12. Februar 2022 Aus Von ...Susanne Kimmpert

Medienberichten zufolge hat Russlands Präsident Wladimir Putin sich nach Kenntnis der US-Regierung dazu entschieden, in die Ukraine einzumarschieren – eine Invasion könne demnach bereits kommende Woche beginnen. Zunächst berichtete ein Reporter des US-Mediums „PBS News Hour“ unter Berufung auf drei Quellen, dass Putin seine Entscheidung dem russischen Militär mitgeteilt habe. Der„Spiegel“ berichtete zudem, dass Geheimdienste und Militär der USA damit rechneten, dass ein russischer Angriff bereits am kommenden Mittwoch erfolgen könnte. Das Magazin bezog sich dabei auf Aussagen mehrerer Diplomaten und Militärs.

Demnach seien in den geheimen Unterrichtungen konkrete Routen des russischen Militärs beschrieben worden sowie einzelne russische Einheiten samt ihrer jeweiligen Aufgaben. Insider hielten es jedoch auch für möglich, dass die USA durch das bewusste Streuen dieser Informationen russische Angriffspläne torpedieren wolle.

Die russische Regierung wies die Darstellung, sie plane eine Invasion in die Ukraine, erneut zurück. Westliche Staaten verbreiteten diesbezüglich Falschinformationen und würden dabei von Medien unterstützt, erklärte das Außenministerium in Moskau. Westliche Staaten versuchten damit, von eigenen aggressiven Handlungen abzulenken.
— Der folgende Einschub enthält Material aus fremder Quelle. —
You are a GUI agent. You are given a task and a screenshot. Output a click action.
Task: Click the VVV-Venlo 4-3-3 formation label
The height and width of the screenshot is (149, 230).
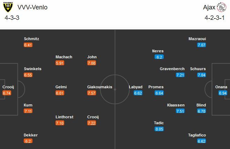point(12,17)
Die US-Regierung wollte Berichte über einen in den kommenden Tagen bevorstehenden Angriff bislang nicht bestätigen. Zuvor hatte der Nationale Sicherheitsberater von US-Präsident Joe Biden, Jake Sullivan, am Freitag im Weißen Haus lediglich gesagt, dass man einen russischen Einmarsch in die Ukraine noch vor dem Ende der Olympischen Winterspiele in China am 20. Februar für möglich halte. „Wir sehen weiterhin Anzeichen für eine russische Eskalation, einschließlich neuer Truppen, die an der ukrainischen Grenze eintreffen“, sagte Sullivan. Er machte aber deutlich, dass er damit nicht sagen wolle, dass Putin eine Entscheidung für eine Invasion getroffen habe.

Amerikaner sollen Ukraine „in den nächsten 24 bis 48 Stunden“ verlassen

„Wir befinden uns in einem Zeitfenster, in dem eine Invasion jederzeit beginnen könnte, sollte sich (der russische Präsident) Wladimir Putin dazu entschließen, sie anzuordnen“, sagte Sullivan. „Ich werde mich nicht zu den Einzelheiten unserer Geheimdienstinformationen äußern. Aber ich möchte klarstellen, dass sie (die Invasion) während der Olympischen Spiele beginnen könnte, obwohl es viele Spekulationen gibt, dass sie erst nach den Olympischen Spielen stattfinden würde.“

Sullivan forderte US-Staatsbürger in der Ukraine dazu auf, das Land schnellstens zu verlassen. „Alle Amerikaner in der Ukraine sollten das Land so bald wie möglich verlassen – und auf jeden Fall in den nächsten 24 bis 48 Stunden.“ Auch Großbritannien, Dänemark, Lettland und Estland forderten ihre Bürger auf, die Ukraine zu verlassen. Die deutsche Regierung verfolgt unterdessen die Entwicklung in der Ukraine, hat die Deutschen aber noch nicht zur Ausreise aufgefordert.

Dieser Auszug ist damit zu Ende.